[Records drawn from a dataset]
__________________________________________________

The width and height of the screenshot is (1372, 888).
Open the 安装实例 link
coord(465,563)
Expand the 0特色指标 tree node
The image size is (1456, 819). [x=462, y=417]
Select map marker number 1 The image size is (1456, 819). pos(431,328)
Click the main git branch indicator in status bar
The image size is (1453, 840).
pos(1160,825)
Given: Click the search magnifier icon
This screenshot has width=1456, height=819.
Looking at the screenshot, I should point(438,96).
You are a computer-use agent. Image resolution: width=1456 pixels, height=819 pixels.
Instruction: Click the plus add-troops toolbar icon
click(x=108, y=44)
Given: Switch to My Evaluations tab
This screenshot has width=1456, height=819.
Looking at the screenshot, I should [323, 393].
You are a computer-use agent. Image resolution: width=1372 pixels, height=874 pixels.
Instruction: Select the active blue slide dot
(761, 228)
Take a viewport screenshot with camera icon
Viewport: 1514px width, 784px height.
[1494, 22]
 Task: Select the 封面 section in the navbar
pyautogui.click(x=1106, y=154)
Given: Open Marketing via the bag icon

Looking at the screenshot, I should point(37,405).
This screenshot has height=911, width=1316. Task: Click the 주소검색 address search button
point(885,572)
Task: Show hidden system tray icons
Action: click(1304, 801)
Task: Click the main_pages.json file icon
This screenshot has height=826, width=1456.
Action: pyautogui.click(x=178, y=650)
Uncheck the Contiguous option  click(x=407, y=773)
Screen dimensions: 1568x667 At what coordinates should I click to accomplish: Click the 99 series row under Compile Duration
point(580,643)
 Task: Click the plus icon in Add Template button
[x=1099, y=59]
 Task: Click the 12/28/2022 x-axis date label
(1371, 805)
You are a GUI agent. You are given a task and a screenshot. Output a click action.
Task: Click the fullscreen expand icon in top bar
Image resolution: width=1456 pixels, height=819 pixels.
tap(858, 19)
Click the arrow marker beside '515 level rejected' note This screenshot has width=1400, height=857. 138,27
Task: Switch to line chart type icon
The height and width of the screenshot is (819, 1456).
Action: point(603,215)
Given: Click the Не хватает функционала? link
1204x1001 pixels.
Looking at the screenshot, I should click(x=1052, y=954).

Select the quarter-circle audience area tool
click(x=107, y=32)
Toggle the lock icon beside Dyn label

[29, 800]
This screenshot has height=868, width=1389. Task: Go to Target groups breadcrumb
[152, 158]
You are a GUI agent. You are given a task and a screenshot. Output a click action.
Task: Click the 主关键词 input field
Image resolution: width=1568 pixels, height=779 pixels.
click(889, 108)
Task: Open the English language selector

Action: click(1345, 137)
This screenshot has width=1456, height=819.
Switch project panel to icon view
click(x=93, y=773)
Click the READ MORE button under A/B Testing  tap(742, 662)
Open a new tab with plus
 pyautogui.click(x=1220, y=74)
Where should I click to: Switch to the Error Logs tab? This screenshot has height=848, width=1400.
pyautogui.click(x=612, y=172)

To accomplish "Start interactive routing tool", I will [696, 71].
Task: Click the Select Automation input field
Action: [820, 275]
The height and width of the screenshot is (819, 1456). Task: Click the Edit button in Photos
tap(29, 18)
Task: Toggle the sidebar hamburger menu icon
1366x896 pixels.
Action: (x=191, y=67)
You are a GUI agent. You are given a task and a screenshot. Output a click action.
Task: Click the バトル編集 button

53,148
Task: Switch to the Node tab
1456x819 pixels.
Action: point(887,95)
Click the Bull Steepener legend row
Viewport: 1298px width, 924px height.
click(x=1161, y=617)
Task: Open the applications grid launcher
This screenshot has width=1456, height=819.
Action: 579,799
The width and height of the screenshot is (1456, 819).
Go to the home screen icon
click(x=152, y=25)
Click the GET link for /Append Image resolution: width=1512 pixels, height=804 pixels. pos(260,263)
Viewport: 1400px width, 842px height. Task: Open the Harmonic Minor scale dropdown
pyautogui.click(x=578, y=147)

__________________________________________________

▶ Task to carry out: Each of the lines above must appear again, unchanged.

▶ Answer section:
The width and height of the screenshot is (1372, 888).
Open the 安装实例 link
coord(465,563)
Expand the 0特色指标 tree node
The image size is (1456, 819). [x=462, y=417]
Select map marker number 1 The image size is (1456, 819). pos(431,328)
Click the main git branch indicator in status bar
The image size is (1453, 840).
pos(1160,825)
Given: Click the search magnifier icon
This screenshot has width=1456, height=819.
Looking at the screenshot, I should point(438,96).
You are a computer-use agent. Image resolution: width=1456 pixels, height=819 pixels.
Instruction: Click the plus add-troops toolbar icon
click(x=108, y=44)
Given: Switch to My Evaluations tab
This screenshot has width=1456, height=819.
Looking at the screenshot, I should [323, 393].
You are a computer-use agent. Image resolution: width=1372 pixels, height=874 pixels.
Instruction: Select the active blue slide dot
(761, 228)
Take a viewport screenshot with camera icon
Viewport: 1514px width, 784px height.
[1494, 22]
 Task: Select the 封面 section in the navbar
pyautogui.click(x=1106, y=154)
Given: Open Marketing via the bag icon

Looking at the screenshot, I should point(37,405).
This screenshot has height=911, width=1316. Task: Click the 주소검색 address search button
point(885,572)
Task: Show hidden system tray icons
Action: click(1304, 801)
Task: Click the main_pages.json file icon
This screenshot has height=826, width=1456.
Action: pyautogui.click(x=178, y=650)
Uncheck the Contiguous option  click(x=407, y=773)
Screen dimensions: 1568x667 At what coordinates should I click to accomplish: Click the 99 series row under Compile Duration
point(580,643)
 Task: Click the plus icon in Add Template button
[x=1099, y=59]
 Task: Click the 12/28/2022 x-axis date label
(1371, 805)
You are a GUI agent. You are given a task and a screenshot. Output a click action.
Task: Click the fullscreen expand icon in top bar
Image resolution: width=1456 pixels, height=819 pixels.
tap(858, 19)
Click the arrow marker beside '515 level rejected' note This screenshot has width=1400, height=857. 138,27
Task: Switch to line chart type icon
The height and width of the screenshot is (819, 1456).
Action: point(603,215)
Given: Click the Не хватает функционала? link
1204x1001 pixels.
Looking at the screenshot, I should click(x=1052, y=954).

Select the quarter-circle audience area tool
click(x=107, y=32)
Toggle the lock icon beside Dyn label

[29, 800]
This screenshot has height=868, width=1389. Task: Go to Target groups breadcrumb
[152, 158]
You are a GUI agent. You are given a task and a screenshot. Output a click action.
Task: Click the 主关键词 input field
Image resolution: width=1568 pixels, height=779 pixels.
click(889, 108)
Task: Open the English language selector

Action: click(1345, 137)
This screenshot has width=1456, height=819.
Switch project panel to icon view
click(x=93, y=773)
Click the READ MORE button under A/B Testing  tap(742, 662)
Open a new tab with plus
 pyautogui.click(x=1220, y=74)
Where should I click to: Switch to the Error Logs tab? This screenshot has height=848, width=1400.
pyautogui.click(x=612, y=172)

To accomplish "Start interactive routing tool", I will [696, 71].
Task: Click the Select Automation input field
Action: [820, 275]
The height and width of the screenshot is (819, 1456). Task: Click the Edit button in Photos
tap(29, 18)
Task: Toggle the sidebar hamburger menu icon
1366x896 pixels.
Action: (x=191, y=67)
You are a GUI agent. You are given a task and a screenshot. Output a click action.
Task: Click the バトル編集 button

53,148
Task: Switch to the Node tab
1456x819 pixels.
Action: point(887,95)
Click the Bull Steepener legend row
Viewport: 1298px width, 924px height.
click(x=1161, y=617)
Task: Open the applications grid launcher
This screenshot has width=1456, height=819.
Action: 579,799
The width and height of the screenshot is (1456, 819).
Go to the home screen icon
click(x=152, y=25)
Click the GET link for /Append Image resolution: width=1512 pixels, height=804 pixels. pos(260,263)
Viewport: 1400px width, 842px height. Task: Open the Harmonic Minor scale dropdown
pyautogui.click(x=578, y=147)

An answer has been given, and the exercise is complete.